I support localized schemes, what I don't think is a good idea some Westminster impose national scheme which I think will be clumsy and expensive to implement, nor that its non negotiable that all the revenue that previously came from fuel duty must be taken from electric drivers, and other methods of funding cant be used.
I know what I'll say on here doesn't matter, what you says doesn't either but this is a discussion forum and people will discuss things
Local schemes mean someone passing through having to have local knowledge. Too complicated and results in it being easier and less risk for someone to remove their number plates. ANPR cameras don't chase you.

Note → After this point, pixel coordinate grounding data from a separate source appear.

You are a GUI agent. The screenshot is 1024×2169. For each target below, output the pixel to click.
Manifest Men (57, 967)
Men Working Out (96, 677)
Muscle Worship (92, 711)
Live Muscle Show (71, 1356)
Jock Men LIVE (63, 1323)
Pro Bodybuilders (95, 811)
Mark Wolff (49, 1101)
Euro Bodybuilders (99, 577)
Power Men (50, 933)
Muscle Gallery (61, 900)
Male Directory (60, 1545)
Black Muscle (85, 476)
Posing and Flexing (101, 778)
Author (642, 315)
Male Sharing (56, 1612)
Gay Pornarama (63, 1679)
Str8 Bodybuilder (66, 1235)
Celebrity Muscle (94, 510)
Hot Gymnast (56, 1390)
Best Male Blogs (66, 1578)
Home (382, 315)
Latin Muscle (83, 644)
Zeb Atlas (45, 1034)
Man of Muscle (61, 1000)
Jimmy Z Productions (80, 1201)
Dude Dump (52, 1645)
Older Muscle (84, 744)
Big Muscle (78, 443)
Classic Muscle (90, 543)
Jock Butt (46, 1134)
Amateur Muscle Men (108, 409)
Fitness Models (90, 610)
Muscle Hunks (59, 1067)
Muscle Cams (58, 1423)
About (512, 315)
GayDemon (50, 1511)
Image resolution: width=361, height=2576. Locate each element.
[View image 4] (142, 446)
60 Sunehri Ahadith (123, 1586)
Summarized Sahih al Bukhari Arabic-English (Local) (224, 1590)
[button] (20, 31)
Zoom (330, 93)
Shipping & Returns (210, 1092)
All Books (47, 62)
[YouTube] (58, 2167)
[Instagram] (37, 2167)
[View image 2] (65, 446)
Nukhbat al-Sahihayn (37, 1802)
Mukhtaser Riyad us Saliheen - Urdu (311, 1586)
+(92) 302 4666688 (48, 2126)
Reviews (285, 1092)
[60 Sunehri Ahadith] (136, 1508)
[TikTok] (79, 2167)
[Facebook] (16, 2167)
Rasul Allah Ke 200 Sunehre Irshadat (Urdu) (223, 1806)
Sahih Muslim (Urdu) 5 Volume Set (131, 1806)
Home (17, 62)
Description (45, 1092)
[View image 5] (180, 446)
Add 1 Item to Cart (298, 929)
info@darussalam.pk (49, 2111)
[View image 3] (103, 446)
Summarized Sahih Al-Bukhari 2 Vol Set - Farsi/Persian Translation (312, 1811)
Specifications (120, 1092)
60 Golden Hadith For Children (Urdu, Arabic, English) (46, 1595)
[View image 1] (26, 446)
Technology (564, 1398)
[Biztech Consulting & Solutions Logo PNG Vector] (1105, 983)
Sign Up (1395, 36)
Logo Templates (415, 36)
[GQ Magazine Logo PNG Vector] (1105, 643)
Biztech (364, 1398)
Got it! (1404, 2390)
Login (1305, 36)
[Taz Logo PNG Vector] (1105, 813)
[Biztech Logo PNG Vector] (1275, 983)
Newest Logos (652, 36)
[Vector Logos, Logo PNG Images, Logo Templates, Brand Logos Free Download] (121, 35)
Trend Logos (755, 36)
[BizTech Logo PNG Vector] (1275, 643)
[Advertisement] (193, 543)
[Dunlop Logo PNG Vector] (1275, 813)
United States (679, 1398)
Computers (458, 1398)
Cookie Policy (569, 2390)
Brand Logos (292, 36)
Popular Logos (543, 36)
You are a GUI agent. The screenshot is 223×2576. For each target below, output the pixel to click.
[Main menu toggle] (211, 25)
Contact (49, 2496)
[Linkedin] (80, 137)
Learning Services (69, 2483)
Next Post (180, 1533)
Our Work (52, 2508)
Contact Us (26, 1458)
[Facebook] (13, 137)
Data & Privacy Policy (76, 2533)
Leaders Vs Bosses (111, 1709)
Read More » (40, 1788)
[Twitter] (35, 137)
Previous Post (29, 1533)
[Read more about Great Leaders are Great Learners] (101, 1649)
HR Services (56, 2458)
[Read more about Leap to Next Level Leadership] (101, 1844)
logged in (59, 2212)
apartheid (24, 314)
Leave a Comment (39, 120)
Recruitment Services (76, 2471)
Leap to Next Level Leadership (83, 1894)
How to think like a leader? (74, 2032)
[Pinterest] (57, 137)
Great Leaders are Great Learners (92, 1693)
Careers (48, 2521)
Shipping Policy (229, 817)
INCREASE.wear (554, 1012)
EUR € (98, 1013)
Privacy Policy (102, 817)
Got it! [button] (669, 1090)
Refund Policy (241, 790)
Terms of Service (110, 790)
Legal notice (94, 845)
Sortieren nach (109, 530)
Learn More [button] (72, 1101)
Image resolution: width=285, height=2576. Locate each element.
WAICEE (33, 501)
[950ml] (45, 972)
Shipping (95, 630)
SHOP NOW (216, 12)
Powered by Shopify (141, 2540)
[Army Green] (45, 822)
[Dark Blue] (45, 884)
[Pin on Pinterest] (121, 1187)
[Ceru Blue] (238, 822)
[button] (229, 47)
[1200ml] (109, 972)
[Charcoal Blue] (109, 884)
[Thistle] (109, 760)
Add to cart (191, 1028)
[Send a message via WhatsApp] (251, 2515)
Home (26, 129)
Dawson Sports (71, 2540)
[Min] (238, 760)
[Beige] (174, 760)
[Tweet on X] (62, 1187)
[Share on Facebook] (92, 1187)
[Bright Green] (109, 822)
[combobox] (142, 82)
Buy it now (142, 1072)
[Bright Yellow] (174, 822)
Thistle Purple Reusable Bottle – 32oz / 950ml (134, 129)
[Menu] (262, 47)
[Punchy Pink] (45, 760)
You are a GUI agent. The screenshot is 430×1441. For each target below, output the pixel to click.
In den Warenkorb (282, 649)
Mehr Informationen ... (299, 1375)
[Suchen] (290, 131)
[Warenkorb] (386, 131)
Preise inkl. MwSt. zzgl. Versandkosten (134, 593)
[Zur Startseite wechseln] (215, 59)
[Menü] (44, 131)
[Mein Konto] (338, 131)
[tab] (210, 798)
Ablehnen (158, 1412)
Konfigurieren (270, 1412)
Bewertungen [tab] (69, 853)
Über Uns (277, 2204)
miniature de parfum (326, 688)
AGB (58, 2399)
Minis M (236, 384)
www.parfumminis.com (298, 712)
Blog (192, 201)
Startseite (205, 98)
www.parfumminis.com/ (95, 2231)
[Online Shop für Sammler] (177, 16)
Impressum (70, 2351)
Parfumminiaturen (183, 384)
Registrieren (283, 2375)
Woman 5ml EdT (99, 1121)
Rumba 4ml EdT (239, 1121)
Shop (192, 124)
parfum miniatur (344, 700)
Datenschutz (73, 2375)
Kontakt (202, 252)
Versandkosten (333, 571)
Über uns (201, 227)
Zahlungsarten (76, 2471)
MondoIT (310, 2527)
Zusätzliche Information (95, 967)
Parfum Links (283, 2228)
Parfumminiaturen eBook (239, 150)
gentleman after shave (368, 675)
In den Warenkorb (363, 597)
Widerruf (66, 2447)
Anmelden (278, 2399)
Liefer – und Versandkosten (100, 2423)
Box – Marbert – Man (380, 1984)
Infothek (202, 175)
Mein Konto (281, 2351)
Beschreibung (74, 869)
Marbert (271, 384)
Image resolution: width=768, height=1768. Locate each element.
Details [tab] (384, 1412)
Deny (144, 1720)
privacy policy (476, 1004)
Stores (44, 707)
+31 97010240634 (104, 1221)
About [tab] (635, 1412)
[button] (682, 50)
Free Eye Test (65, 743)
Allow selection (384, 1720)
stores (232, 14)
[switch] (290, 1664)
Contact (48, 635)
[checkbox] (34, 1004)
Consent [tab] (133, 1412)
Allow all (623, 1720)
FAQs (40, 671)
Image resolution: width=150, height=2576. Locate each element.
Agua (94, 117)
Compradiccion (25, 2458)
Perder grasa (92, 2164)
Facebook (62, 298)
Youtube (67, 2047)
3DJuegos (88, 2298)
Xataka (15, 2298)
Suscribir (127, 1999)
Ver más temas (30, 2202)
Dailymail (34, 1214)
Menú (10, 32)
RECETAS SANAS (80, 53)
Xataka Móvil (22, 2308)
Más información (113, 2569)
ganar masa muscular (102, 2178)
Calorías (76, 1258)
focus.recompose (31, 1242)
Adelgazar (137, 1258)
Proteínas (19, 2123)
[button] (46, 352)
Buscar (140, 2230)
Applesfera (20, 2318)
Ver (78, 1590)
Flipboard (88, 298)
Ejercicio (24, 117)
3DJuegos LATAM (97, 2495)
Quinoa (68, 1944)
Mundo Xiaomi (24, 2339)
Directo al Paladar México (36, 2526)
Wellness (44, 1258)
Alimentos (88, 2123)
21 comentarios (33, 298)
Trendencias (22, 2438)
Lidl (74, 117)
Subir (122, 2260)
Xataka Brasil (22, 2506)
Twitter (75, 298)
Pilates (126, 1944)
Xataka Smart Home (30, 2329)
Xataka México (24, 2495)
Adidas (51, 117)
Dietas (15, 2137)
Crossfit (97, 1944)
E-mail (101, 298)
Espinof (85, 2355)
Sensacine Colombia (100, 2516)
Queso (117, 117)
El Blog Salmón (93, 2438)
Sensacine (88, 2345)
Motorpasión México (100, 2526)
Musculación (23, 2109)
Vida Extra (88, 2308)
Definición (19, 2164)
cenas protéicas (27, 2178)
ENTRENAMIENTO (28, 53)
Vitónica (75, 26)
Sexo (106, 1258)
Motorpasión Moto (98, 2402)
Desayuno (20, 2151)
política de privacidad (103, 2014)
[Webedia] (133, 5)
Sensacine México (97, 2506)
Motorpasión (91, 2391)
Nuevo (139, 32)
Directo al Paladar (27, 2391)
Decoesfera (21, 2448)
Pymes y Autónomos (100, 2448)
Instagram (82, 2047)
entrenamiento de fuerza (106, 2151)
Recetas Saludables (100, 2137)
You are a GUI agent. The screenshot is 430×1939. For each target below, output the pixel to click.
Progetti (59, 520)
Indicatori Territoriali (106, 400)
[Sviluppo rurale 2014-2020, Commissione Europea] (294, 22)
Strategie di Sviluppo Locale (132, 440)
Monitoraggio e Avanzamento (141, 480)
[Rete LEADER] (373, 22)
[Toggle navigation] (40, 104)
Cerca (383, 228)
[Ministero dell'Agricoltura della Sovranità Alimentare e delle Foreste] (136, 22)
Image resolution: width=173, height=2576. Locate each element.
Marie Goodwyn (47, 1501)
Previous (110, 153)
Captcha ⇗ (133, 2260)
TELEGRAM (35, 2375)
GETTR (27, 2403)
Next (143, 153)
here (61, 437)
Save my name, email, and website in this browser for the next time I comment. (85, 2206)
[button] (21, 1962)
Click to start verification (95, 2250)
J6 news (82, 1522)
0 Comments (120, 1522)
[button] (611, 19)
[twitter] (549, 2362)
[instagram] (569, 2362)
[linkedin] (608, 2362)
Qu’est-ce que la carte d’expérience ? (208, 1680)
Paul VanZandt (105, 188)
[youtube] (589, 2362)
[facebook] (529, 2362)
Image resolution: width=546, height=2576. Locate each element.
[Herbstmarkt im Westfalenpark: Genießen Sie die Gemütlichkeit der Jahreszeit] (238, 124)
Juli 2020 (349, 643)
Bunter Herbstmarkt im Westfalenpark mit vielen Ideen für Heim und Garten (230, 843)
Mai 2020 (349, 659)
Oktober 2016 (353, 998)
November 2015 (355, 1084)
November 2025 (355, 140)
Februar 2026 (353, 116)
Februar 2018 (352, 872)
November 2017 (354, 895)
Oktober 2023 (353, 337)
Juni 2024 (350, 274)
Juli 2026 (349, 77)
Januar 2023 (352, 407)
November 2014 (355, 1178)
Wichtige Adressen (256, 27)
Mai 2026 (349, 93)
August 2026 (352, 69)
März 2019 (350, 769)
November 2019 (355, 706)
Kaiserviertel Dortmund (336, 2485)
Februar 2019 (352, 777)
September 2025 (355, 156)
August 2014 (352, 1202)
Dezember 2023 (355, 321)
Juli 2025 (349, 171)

It is a lot more electricity generation. Sadly the advantage of ICE is all the energy stored up in peoples cars ready for use. ICE tends to put a more immediate cum just-in-time pressure on the energy supply infrastructure as generally overnight charging starting in the evening peak. This is why I would like Hydrogen Fuel to succeed but it is not practical (yet).That ignores the behaviour modification issue mentioned in the post you quoted. Less tax on driving means more driving, unless something else is done to discourage it, and it still has many adverse consequences even if the vehicles in question are now electric (another one nobody has mentioned is the need to invest in more electric generation and transmission). There's a risk of more traffic anyway even if the tax take EVs is identical to that on IC vehicles, because EVs, once purchased, are cheaper to run.
Autonomous driving, if it happens, throws another factor into the mix. People could instruct their cars to drop them off in the city then continue empty to some free or cheap parking location before returning to pick them up. To some extent that defeats any attempt to replace fuel tax revenue with parking charges, as well as providing another reason why congestion increases in urban areas.
Autonomous driving, you make me think - well that could make it cheaper to jump out of the car and let it go round the block in circles while one pops into the local corner shop. So there could be a lot more traffic if parking is too expensive !.